In 07' I dyno'd a 383 with Brodix heads and a solid roller cam that made 560 horsepower at 6,600 rpm with a studded 2 bolt block......on a 125 shot the 3700 pound Cutlass it was in ran 10.90's......the car had 50 runs on it before I lost touch with the guy......zero issues.
Jebby
Somewhere I still have the drill bits that are about 3 feet long. And you are right about what we called the turbo or angle plug heads being light years better. But I don't think I had a thousand hours in the old heads, but I think I still can taste the steel grindings in my mouth🤪
From: Some days your the dog and some days your the hydrant.
Royal Canadian Navy
So why did GM engineers use 4-bolt blocks when nearly all hipo engines back then were not making anywhere near 500 hp? They had a good reason or they wouldn't have spent the extra money for the extra bolts.
Somewhere I still have the drill bits that are about 3 feet long. And you are right about what we called the turbo or angle plug heads being light years better. But I don't think I had a thousand hours in the old heads, but I think I still can taste the steel grindings in my mouth🤪
Yes! The 3 foot long bits! Even when GM started making the “BowTie” block, they left the shitty little oil feed passages everywhere.
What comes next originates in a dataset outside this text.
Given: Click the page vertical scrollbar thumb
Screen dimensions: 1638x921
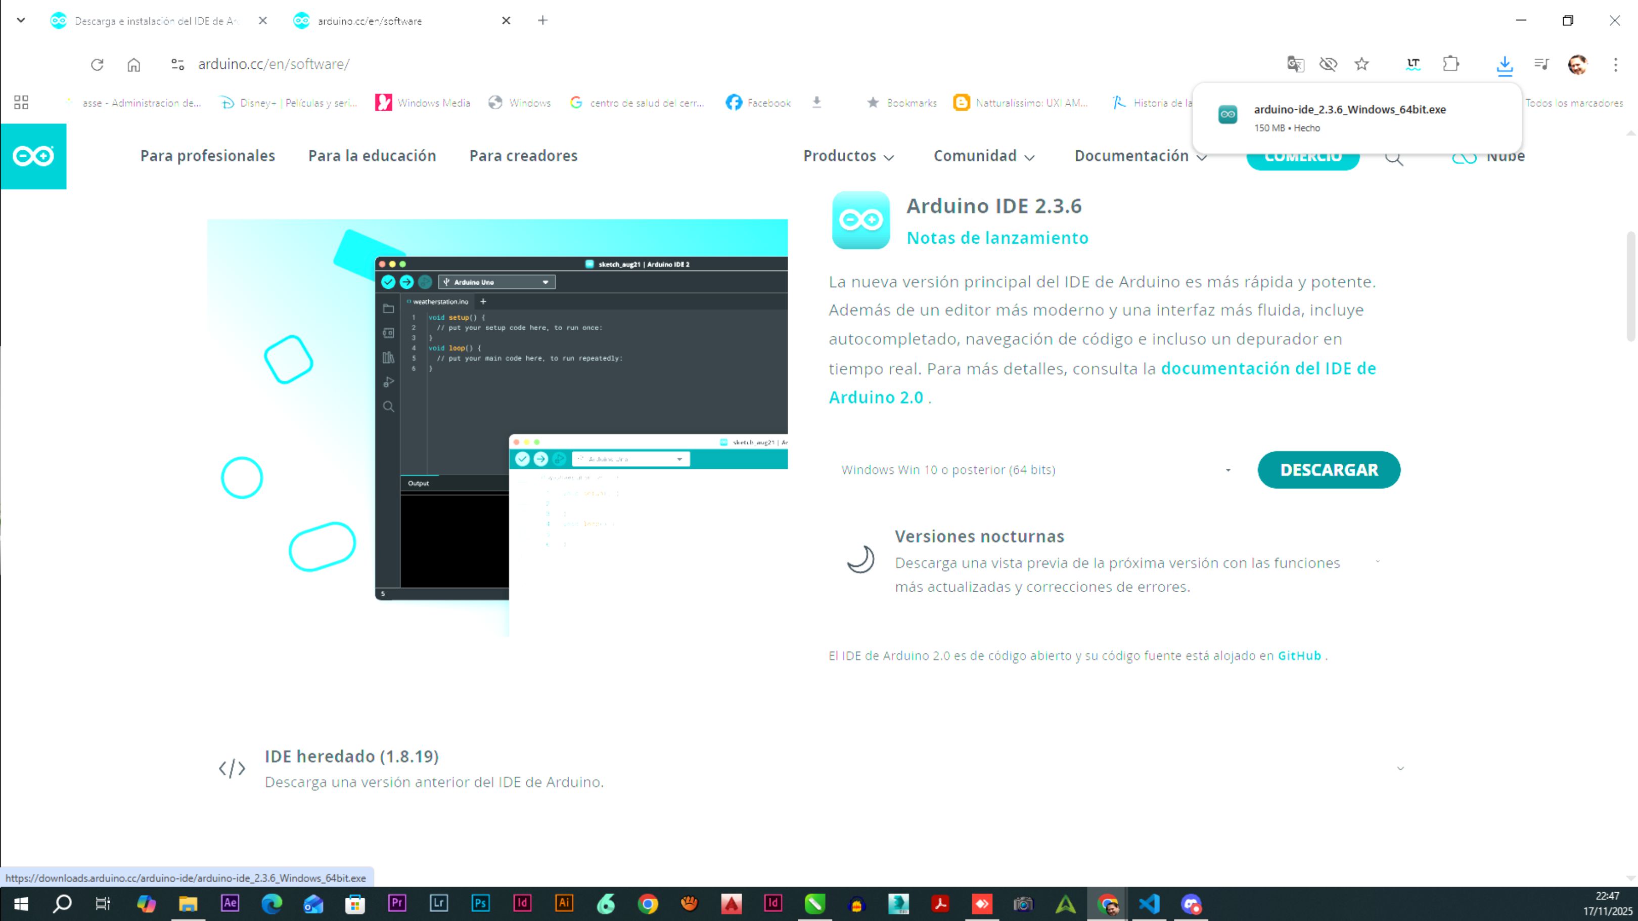Looking at the screenshot, I should [x=1630, y=286].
There have been a few GM foundry workers who claimed that the 010 020 under the timing cover is BS. Wives tale is that these blocks contained .1% more tin and .2% more nickel. Tin makes 'em easier to machine and nickel makes 'em harder.
There's not a factory block that will hold a candle to an aftermarket block, including Bowties, when it comes to hardness. Ask any machinist - particularly the ones that bore and hone blocks. It's a completely different cast iron recipe and the ingredients are a small part of why these blocks are more expensive.
So why did GM engineers use 4-bolt blocks when nearly all hipo engines back then were not making anywhere near 500 hp? They had a good reason or they wouldn't have spent the extra money for the extra bolts.
There is no good reason.....you will run out of oil before you move the main webs around....even with a 4 bolt...
It IS stronger....but it doesn’t matter if you do not drill every oil passage and spin it past 7k regularly....
A better question is why did they design an intake (LT-1) that could support 475 horsepower but yet waited til 1982 to release a head that was worth beans? Even then you could only buy it over the counter....
There is a fella running Top Stock in a 67’ Chevelle 283 that sings to 8k and runs 11’s....2 bolt main!
So why did GM engineers use 4-bolt blocks when nearly all hipo engines back then were not making anywhere near 500 hp? They had a good reason or they wouldn't have spent the extra money for the extra bolts.
At the time, guessing the engineers saw it as an advantage. It was my understanding they believed the truck motors would be more stable under lugging conditions. Since then, it's been found that a 2-bolt is just as stable by the circle trackers and others, and 2-bolt drilled for splayed main caps arguably stronger.